Problem description = For the entries below, print exactly the lines between the line holding "Open the No cam camera dropdown" and the line holding "Task: Click the double-arrow", inclusive, and nothing else.

=== Data under study ===

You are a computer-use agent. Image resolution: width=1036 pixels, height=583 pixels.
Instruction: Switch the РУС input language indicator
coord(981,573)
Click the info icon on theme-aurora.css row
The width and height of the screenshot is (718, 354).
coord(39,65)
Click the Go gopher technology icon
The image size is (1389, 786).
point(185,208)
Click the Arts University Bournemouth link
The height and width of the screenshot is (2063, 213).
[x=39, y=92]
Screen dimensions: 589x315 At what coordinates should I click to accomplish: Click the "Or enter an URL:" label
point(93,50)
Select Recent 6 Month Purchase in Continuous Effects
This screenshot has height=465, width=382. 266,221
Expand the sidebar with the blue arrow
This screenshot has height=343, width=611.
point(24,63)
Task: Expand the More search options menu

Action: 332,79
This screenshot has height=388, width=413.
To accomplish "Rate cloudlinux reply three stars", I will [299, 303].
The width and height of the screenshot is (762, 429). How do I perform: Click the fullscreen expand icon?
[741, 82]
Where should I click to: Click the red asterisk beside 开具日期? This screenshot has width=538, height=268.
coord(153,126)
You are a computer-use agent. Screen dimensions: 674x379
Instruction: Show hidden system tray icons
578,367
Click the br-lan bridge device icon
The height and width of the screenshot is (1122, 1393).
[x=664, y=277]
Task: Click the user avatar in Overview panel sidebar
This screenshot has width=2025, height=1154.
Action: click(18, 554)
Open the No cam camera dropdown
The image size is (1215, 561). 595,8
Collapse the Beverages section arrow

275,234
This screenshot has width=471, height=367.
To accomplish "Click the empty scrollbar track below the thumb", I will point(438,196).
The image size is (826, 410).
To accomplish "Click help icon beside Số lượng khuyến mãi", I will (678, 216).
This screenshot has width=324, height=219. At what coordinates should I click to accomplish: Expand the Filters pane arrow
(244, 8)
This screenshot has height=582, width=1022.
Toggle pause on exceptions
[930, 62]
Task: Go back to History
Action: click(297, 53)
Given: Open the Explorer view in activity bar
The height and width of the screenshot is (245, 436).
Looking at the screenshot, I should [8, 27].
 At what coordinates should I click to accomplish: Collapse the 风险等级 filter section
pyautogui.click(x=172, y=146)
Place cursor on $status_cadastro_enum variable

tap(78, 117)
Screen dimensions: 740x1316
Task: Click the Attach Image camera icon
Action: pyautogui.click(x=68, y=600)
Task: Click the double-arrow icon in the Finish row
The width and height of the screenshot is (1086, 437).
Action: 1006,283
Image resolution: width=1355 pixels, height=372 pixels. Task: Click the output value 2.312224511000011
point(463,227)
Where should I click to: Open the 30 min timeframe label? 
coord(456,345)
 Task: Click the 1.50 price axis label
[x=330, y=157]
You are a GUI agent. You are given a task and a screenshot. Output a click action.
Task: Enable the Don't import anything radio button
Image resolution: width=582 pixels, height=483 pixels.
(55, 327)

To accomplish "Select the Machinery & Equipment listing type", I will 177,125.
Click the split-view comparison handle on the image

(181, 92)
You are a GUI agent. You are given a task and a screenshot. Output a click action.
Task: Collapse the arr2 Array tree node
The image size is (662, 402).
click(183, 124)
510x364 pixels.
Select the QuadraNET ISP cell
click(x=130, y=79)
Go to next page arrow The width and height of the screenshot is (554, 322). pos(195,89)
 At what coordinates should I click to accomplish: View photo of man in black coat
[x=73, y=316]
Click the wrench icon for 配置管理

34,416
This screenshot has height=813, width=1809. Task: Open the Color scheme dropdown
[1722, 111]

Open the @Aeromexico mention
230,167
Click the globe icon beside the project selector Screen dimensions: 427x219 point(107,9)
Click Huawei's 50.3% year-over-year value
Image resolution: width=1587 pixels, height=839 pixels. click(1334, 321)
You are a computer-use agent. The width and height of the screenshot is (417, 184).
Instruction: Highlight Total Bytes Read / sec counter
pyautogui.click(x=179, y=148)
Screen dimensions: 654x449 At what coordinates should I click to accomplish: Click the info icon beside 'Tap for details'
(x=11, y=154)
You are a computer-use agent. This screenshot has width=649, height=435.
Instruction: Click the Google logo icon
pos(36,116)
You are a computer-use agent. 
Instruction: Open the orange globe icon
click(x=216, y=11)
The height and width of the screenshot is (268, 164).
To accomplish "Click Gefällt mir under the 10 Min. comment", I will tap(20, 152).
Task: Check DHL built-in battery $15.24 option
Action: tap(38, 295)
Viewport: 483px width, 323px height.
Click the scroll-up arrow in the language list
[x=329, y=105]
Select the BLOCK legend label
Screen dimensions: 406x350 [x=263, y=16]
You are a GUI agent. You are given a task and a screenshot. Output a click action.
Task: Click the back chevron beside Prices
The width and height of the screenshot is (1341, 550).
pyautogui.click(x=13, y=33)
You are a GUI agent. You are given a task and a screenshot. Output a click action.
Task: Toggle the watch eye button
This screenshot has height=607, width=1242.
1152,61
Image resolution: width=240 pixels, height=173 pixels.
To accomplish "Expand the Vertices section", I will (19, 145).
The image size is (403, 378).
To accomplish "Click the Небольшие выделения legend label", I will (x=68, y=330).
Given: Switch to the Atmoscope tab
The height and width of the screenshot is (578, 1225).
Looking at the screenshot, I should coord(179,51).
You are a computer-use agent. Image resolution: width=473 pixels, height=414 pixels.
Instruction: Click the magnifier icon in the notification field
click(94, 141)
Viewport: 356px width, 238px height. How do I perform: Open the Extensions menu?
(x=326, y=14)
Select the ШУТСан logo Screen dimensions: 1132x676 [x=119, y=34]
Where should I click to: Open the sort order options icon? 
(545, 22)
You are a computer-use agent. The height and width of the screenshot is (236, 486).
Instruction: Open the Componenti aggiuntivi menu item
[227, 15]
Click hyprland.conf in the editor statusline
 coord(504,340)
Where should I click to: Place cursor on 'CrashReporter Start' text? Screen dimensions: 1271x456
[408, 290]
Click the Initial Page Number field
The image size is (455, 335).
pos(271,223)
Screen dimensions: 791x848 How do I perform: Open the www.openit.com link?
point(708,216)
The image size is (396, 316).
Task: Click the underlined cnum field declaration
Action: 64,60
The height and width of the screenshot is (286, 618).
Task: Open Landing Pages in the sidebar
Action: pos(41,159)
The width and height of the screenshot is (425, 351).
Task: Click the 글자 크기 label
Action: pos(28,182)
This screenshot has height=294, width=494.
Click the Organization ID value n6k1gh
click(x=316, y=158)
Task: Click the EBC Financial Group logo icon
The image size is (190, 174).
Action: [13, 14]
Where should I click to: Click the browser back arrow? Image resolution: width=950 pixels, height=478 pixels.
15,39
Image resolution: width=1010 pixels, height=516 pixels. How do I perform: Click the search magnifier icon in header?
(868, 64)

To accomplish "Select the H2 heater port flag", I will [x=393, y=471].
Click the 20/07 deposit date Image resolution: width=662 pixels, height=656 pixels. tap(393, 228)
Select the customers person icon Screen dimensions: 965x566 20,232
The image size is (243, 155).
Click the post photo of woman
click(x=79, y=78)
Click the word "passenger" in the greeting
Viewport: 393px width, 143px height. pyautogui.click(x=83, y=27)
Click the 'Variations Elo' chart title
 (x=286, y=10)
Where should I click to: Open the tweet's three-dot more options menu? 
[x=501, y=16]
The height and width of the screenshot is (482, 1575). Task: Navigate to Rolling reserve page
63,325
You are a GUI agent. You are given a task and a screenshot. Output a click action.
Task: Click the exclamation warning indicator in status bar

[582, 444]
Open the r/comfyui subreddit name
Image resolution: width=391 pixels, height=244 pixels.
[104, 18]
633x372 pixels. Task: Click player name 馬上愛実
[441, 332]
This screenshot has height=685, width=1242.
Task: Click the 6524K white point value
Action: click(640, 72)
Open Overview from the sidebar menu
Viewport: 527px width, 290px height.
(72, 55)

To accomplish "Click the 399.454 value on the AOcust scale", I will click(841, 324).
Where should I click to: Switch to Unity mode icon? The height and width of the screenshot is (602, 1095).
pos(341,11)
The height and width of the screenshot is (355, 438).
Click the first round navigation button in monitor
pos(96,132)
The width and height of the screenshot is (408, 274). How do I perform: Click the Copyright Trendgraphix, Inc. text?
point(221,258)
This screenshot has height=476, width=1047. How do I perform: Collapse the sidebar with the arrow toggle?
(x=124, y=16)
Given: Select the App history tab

===

Response area =
Open the No cam camera dropdown
The image size is (1215, 561). 595,8
Collapse the Beverages section arrow

275,234
This screenshot has width=471, height=367.
To accomplish "Click the empty scrollbar track below the thumb", I will point(438,196).
The image size is (826, 410).
To accomplish "Click help icon beside Số lượng khuyến mãi", I will (678, 216).
This screenshot has width=324, height=219. At what coordinates should I click to accomplish: Expand the Filters pane arrow
(244, 8)
This screenshot has height=582, width=1022.
Toggle pause on exceptions
[930, 62]
Task: Go back to History
Action: click(297, 53)
Given: Open the Explorer view in activity bar
The height and width of the screenshot is (245, 436).
Looking at the screenshot, I should [8, 27].
 At what coordinates should I click to accomplish: Collapse the 风险等级 filter section
pyautogui.click(x=172, y=146)
Place cursor on $status_cadastro_enum variable

tap(78, 117)
Screen dimensions: 740x1316
Task: Click the Attach Image camera icon
Action: pyautogui.click(x=68, y=600)
Task: Click the double-arrow icon in the Finish row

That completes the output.